(Dernière mise à jour, le 11 juillet 2024 à 15h.)
Alors que s’abat « le vol noir des corbeaux sur nos plaines », quel merveilleux antidote que la visite de l’exposition sous-titrée Art moderne et décolonisation, au musée d’Art moderne de la ville de Paris. Immense. Par le nombre de pays représentés, de peintres exposés, par la qualité des œuvres et son ambition émancipatrice d’ouverture à « l’autre ».
Largement déployée dans les belles salles du musée, elle se décompose en 4 époques : 1/Nadha, entre renaissance culturelle arabe et influence occidentale 1908-1937 ; 2/adieu à l’orientalisme, les avant-gardes contre-attaquent ; 3/décolonisations : l’art moderne entre local et global ; 4/l’art en lutte : de la cause palestinienne à « l’apocalypse arabe » 1967-1988.
Je déambule dans le temps et l’espace, flashant ici ou là au gré de mon humeur.

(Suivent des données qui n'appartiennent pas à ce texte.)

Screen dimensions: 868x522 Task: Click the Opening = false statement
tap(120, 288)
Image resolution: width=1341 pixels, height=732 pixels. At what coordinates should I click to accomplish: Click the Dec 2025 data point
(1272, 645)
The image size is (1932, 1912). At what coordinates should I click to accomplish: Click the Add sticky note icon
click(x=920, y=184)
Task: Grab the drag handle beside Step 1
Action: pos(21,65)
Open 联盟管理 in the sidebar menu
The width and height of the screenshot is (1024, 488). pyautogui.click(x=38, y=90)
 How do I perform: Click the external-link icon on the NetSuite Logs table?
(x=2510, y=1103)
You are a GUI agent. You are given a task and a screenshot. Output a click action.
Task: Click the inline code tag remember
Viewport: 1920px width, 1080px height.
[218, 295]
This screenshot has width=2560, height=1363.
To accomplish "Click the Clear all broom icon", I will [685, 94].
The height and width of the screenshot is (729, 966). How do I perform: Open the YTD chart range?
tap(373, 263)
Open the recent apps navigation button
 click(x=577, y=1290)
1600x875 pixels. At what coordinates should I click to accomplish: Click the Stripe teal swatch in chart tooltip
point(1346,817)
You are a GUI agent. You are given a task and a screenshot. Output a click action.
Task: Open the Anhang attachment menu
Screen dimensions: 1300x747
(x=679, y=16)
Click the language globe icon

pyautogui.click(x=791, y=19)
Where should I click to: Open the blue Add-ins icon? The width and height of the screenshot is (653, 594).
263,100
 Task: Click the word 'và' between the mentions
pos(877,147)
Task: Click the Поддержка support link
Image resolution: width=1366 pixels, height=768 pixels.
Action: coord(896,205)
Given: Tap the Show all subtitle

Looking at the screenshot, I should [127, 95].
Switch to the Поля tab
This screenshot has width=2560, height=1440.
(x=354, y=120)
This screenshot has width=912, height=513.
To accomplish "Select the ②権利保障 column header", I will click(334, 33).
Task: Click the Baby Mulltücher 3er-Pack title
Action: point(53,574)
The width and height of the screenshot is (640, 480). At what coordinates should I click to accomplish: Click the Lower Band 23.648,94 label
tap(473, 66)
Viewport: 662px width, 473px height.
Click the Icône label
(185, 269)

Et j’assiste de toile en toile à l’émergence de « l’artiste indigène » qui peu à peu se dégage de l’influence occidentale, tandis qu’en Occident se développe une anti-culture dont témoigne la brutalité de Les gardiens de la paix (1904) de l’affichiste libertaire Henri Jossot (1866, décédé en 1951 à Sidi Bou Saïd).
Henri Jossot : « Les gardiens de la paix ». (1904)
Dans le même temps, Philippe MOURANI (1875-1970) peint la proclamation du Grand Liban par les autorités françaises en 1920.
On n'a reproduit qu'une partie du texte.